ML.NET version | API type | Status | App Type | Data sources | Scenario | ML Task | Algorithms |
---|---|---|---|---|---|---|---|
v1.4 | Dynamic API | Up-to-date | Console app | .csv file and GitHub issues | Issues classification | Multi-class classification | SDCA multi-class classifier, AveragedPerceptronTrainer |
This is a simple prototype application to demonstrate how to use ML.NET APIs. The main focus is on creating, training, and using ML (Machine Learning) model that is implemented in Predictor.cs class.
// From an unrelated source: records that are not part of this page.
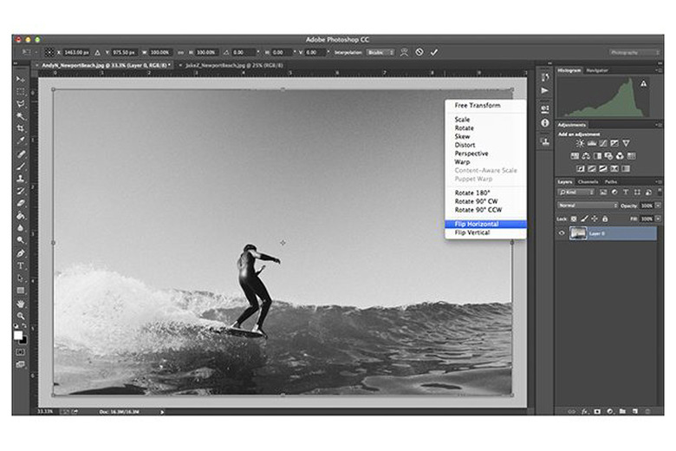Viewport: 676px width, 451px height.
Task: Select the Magic Wand tool
Action: [x=21, y=115]
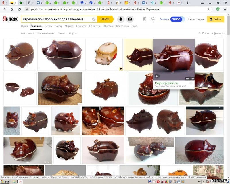Viewport: 230px width, 184px height.
Task: Click the browser bookmark star icon
Action: (208, 9)
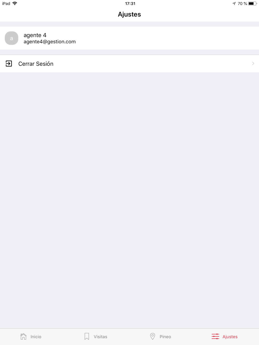Viewport: 259px width, 345px height.
Task: Click the Ajustes sliders icon in the tab bar
Action: pos(215,336)
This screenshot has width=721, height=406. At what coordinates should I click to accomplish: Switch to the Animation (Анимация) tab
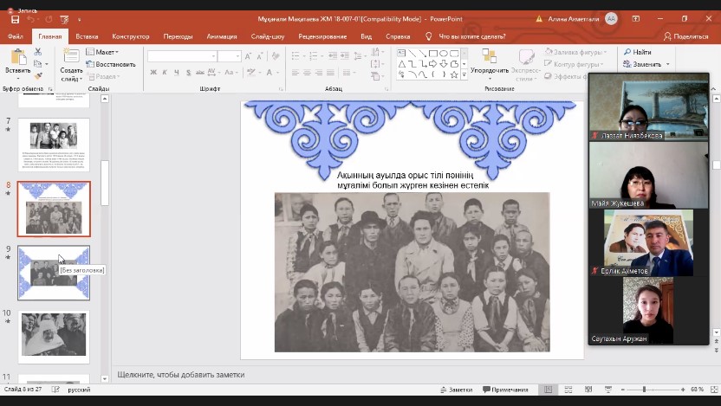(222, 36)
GitHubLabeler is a .NET Core console application that:
- trains ML model on your labeled GitHub issues to teach the model what label should be assigned for a new issue. (As an example, you can use
corefx-issues-train.tsv
file that contains issues from public corefx repository) - labels a new issue. The application will get all unlabeled open issues from the GitHub repository specified at the
appsettings.json
file and label them using the trained ML model created on the step above.
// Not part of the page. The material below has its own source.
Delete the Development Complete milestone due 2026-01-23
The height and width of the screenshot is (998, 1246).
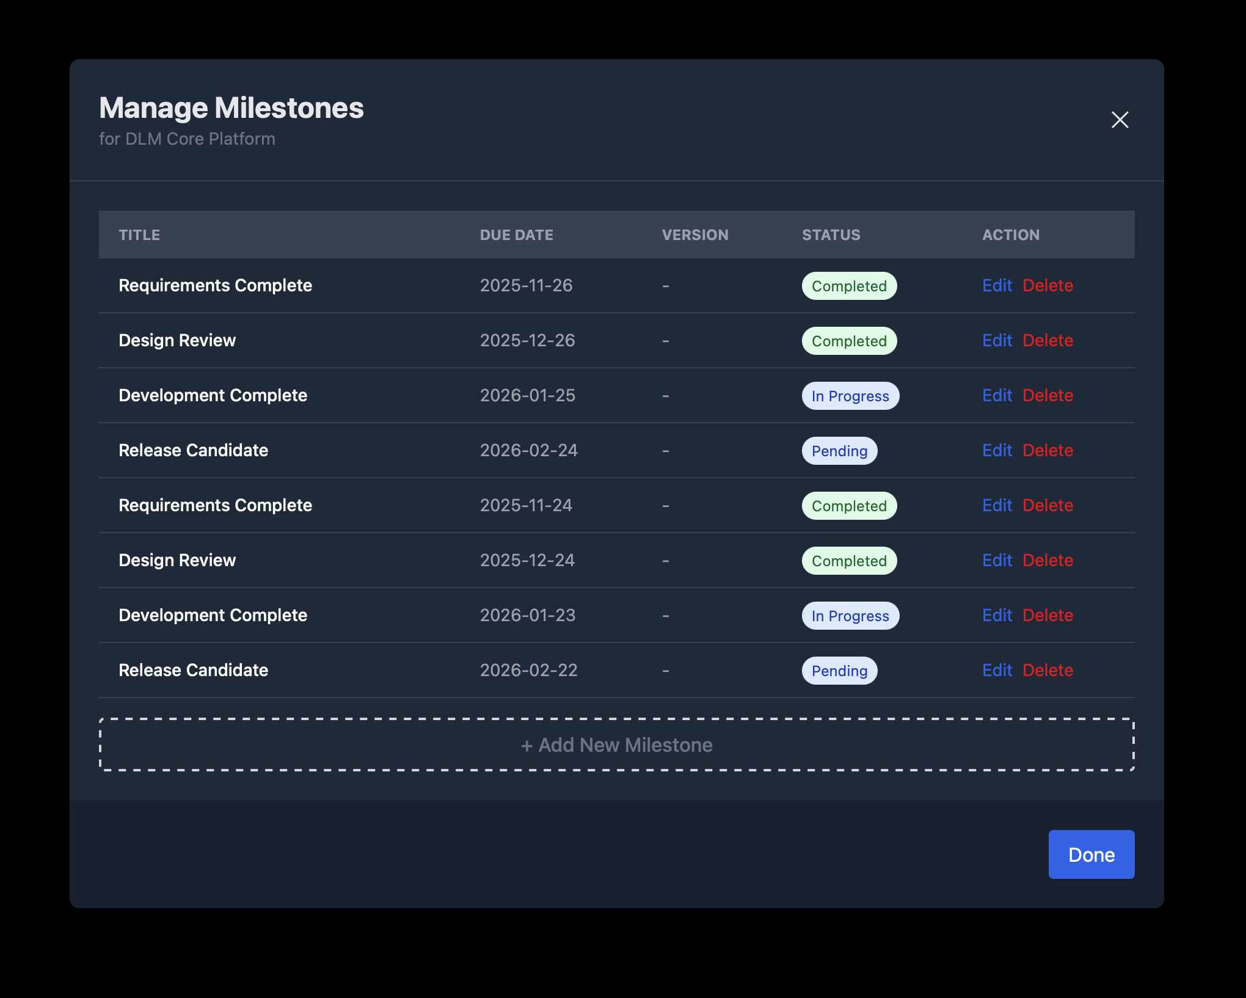click(x=1047, y=615)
This ML model is using multi-class classification algorithm (SdcaMultiClassTrainer
) from ML.NET.
-
Provide your GitHub data in the
appsettings.json
file:To allow the app to label issues in your GitHub repository you need to provide the folloving data into the appsettings.json file.
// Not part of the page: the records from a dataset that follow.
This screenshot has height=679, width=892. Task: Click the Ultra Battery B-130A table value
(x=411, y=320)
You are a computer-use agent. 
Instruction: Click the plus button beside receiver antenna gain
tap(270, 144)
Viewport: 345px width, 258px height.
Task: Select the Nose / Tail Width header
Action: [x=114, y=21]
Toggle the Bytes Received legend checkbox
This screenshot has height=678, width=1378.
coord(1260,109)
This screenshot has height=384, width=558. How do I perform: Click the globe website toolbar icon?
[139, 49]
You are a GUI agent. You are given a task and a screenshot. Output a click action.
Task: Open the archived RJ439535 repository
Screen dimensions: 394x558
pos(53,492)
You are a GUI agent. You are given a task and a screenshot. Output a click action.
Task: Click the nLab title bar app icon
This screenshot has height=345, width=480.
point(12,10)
{ "GitHubToken": "YOUR-GUID-GITHUB-TOKEN", "GitHubRepoOwner": "YOUR-REPO-USER-OWNER-OR-ORGANIZATION", "GitHubRepoName": "YOUR-REPO-SINGLE-NAME" }
Your user account (
GitHubToken
) should have write rights to the repository (GitHubRepoName
).Check out here how to create a Github Token.
GitHubRepoOwner
can be a GitHub user ID (i.e. "MyUser") or it can also be a GitHub Organization (i.e. "dotnet") -
Provide training file
a. You can use existing
corefx_issues.tsv
data file for experimenting with the program. In this case the predicted labels will be chosen among labels from corefx repository. No changes required.b. To work with labels from your GitHub repository, you will need to train the model on your data. To do so, export GitHub issues from your repository in
.tsv
file with the following columns:- ID - issue's ID
- Area - issue's label (named this way to avoid confusion with the Label concept in ML.NET)
- Title - issue's title
- Description - issue's description
and add the file in
Data
folder. UpdateDataSetLocation
field to match your file's name:
private static string DataSetLocation = $"{BaseDatasetsLocation}/corefx-issues-train.tsv";
Training is a process of running an ML model through known examples (in our case - issues with labels) and teaching it how to label new issues. In this sample it is done by calling this method at the console app:
BuildAndTrainModel(DataSetLocation, ModelFilePathName);
After the training is completed, the model is saved as a .zip file in MLModels\GitHubLabelerModel.zip
.
When the model is trained, it can be used for predicting new issue's label.
For a single test/demo without connecting to a real GitHub repo, call this method from the console app:
TestSingleLabelPrediction(ModelFilePathName);
For accessing the real issues of a GitHub repo, you call this other method from the console app:
await PredictLabelsAndUpdateGitHub(ModelFilePathName);
For testing convenience when reading issues from your GitHub repo, it will only load not labeled issues that were created in the past 10 minutes and are subject to be labeled. You can change that config, though:
Since = DateTime.Now.AddMinutes(-10)
You can modify those settings. After predicting the label, the program updates the issue with the predicted label on your GitHub repo.